Date of Inspection: 13, 21 August 2014
Date of Publication: 18 September 2014
Inspection Report published 18 September 2014 PDF | 107.7 KB

People's personal records, including medical records, should be accurate and kept safe and confidential (outcome 21)

Not met this standard

We checked that people who use this service

  • Their personal records including medical records are accurate, fit for purpose, held securely and remain confidential.
  • Other records required to be kept to protect their safety and well being are maintained and held securely where required.

How this check was done

We looked at the personal care or treatment records of people who use the service, carried out a visit on 13 August 2014 and 21 August 2014, observed how people were being cared for and checked how people were cared for at each stage of their treatment and care. We talked with people who use the service, talked with staff, reviewed information given to us by the provider and reviewed information sent to us by commissioners of services. We reviewed information sent to us by other authorities, talked with commissioners of services and talked with other authorities.

Our judgement

People were not protected from the risks of unsafe or inappropriate care and treatment because accurate and appropriate records had not been maintained.

Reasons for our judgement

People’s personal records including care plans were not accurate. Care plans seen had been reviewed monthly. We saw that reviews had been recorded as ‘no change’. However, this did not reflect changes to people’s care and treatment. We saw that one person’s covert medication care plan had not been updated to include changes. Another person’s care plan did not include any care plan or risk assessment in relation to alcohol, although instructions in relation to this were seen in the staff communication book. This meant that care records did not contain up to date relevant information to inform staff how to provide care safely and appropriately.

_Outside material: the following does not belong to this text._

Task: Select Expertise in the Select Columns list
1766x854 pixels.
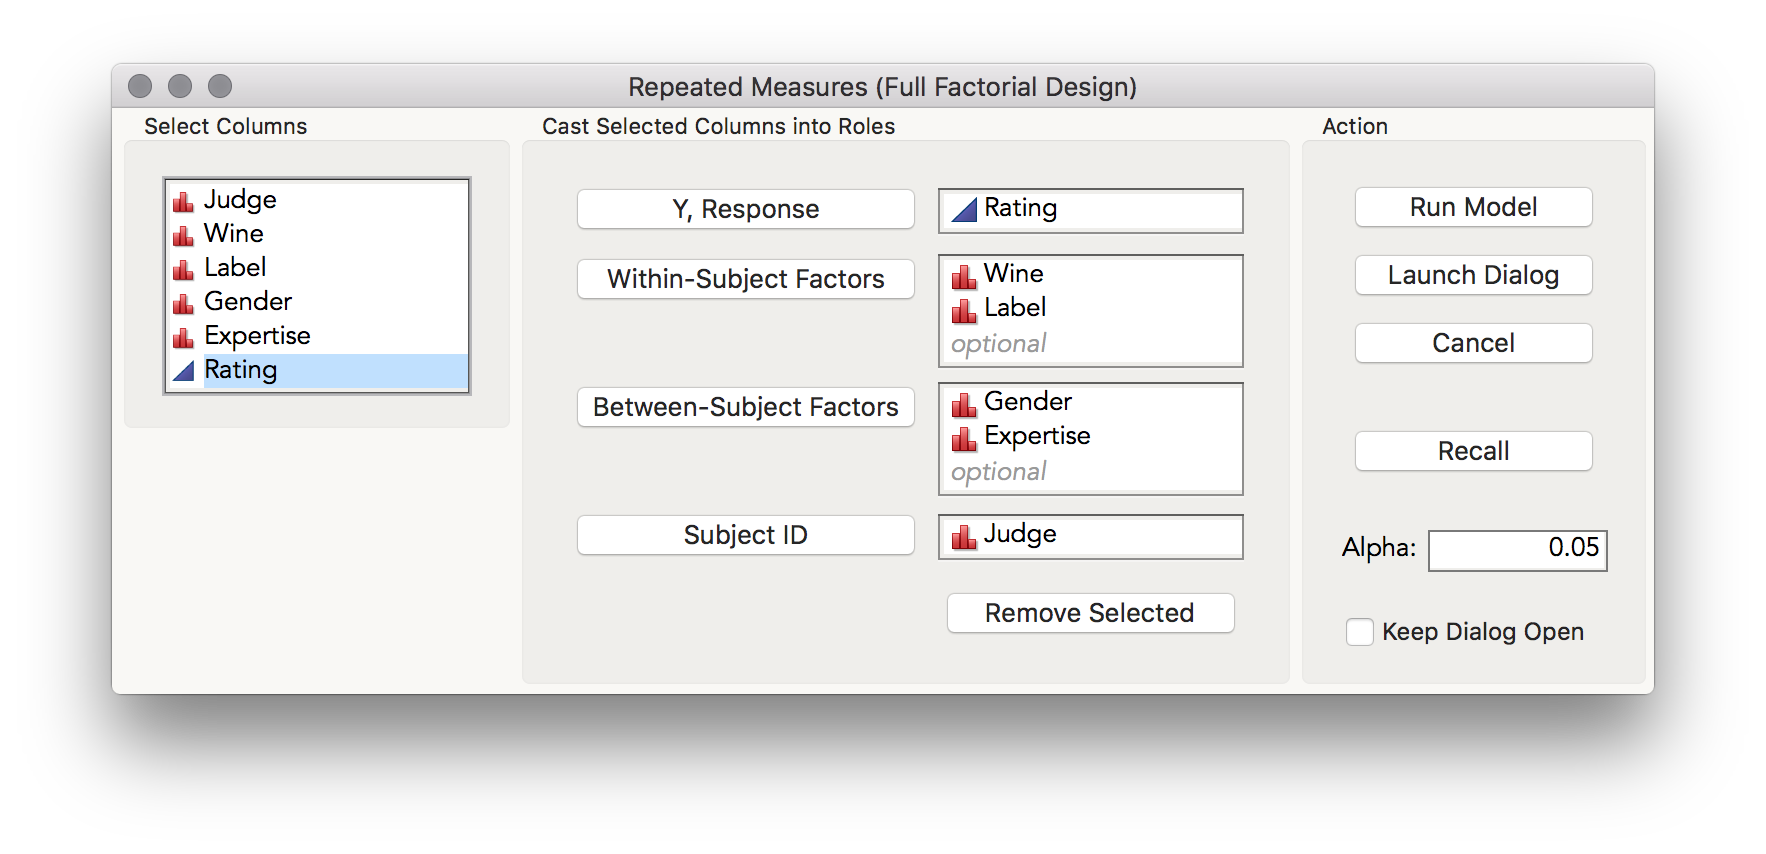Action: (x=257, y=336)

People with specific medical needs did not have up to date information in the care records. For example, catheter care and catheter changes had not been documented in a consistent manner. Although information was seen in people’s files this had not been consistently updated and care documented appropriately.

We found mistakes and poor documentation which identified staff had not followed policies and procedures. This included medication, reporting of accidents and incidents and documenting when people were in pain or unwell. This meant that people were not protected against the risks of unsafe or inappropriate care and treatment as accurate records had not been maintained.

We saw in care plans that new style ‘pen pictures’ were in the process of being implemented. However, these were not in place for all people living the bungalows. This meant that records were not up to date, and did not reflect people’s current needs. This meant that the provider had not ensured that service users were protected against the risks of unsafe or inappropriate care, as there was a lack of proper information about people living in the service.

We looked at accident and incident forms. We saw that not all incidents had been recorded on incident forms in accordance with the organisations policy and procedure. We saw hand written notes which had been written by staff. However, it was unclear from records seen what actions had been taken to address issues raised. This meant that there was no accurate and appropriate information in relation to the care and treatment people had received.